Stored data
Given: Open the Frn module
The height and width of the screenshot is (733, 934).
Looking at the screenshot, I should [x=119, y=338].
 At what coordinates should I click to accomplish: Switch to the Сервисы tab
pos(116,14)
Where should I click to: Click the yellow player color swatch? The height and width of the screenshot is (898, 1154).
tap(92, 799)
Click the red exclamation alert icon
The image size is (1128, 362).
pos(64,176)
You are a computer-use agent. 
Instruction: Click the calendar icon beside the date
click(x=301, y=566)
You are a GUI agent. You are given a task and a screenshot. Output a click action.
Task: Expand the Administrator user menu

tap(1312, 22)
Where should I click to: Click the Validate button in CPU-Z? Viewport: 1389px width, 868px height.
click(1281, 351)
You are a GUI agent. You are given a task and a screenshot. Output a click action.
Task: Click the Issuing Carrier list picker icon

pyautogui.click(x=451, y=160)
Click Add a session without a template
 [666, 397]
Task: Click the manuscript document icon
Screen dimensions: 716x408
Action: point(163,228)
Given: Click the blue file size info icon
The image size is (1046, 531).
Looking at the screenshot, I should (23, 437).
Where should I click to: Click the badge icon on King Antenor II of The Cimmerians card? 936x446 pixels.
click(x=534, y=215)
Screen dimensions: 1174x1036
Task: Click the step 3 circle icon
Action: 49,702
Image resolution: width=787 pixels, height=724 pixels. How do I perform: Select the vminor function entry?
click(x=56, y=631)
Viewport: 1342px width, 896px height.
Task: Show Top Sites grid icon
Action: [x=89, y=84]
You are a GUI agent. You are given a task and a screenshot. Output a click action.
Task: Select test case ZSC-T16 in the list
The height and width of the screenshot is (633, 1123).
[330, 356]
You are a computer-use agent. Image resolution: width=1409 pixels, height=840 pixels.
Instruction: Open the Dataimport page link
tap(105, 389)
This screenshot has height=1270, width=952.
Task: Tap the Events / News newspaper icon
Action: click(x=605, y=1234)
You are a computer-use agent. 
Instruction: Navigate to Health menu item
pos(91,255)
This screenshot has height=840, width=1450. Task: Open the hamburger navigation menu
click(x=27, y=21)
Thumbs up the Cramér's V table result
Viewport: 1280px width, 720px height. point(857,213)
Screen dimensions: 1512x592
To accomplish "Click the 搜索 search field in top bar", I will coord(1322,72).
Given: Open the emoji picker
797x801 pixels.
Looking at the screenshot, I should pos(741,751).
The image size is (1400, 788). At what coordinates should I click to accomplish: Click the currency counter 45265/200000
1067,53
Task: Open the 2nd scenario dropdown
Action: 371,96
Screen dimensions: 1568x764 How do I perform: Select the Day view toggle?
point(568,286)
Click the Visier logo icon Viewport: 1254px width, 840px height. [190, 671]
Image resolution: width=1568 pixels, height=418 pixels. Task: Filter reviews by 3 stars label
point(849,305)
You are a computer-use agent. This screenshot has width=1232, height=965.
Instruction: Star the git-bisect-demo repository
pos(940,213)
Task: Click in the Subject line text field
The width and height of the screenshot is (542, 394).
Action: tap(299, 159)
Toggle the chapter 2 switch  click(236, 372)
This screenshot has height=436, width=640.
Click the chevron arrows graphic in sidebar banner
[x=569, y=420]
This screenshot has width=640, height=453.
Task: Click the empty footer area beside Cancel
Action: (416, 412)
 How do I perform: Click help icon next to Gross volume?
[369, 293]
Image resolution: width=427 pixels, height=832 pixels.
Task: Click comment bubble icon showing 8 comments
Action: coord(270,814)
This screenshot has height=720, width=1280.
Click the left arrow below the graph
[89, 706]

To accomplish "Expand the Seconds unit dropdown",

YOUR OBJECTIVE
Write out exactly, and only, each line from the one with "The width and" down to the last line of the records above.

SOLUTION
The width and height of the screenshot is (542, 394).
Action: tap(299, 159)
Toggle the chapter 2 switch  click(236, 372)
This screenshot has height=436, width=640.
Click the chevron arrows graphic in sidebar banner
[x=569, y=420]
This screenshot has width=640, height=453.
Task: Click the empty footer area beside Cancel
Action: (416, 412)
 How do I perform: Click help icon next to Gross volume?
[369, 293]
Image resolution: width=427 pixels, height=832 pixels.
Task: Click comment bubble icon showing 8 comments
Action: coord(270,814)
This screenshot has height=720, width=1280.
Click the left arrow below the graph
[89, 706]

To accomplish "Expand the Seconds unit dropdown",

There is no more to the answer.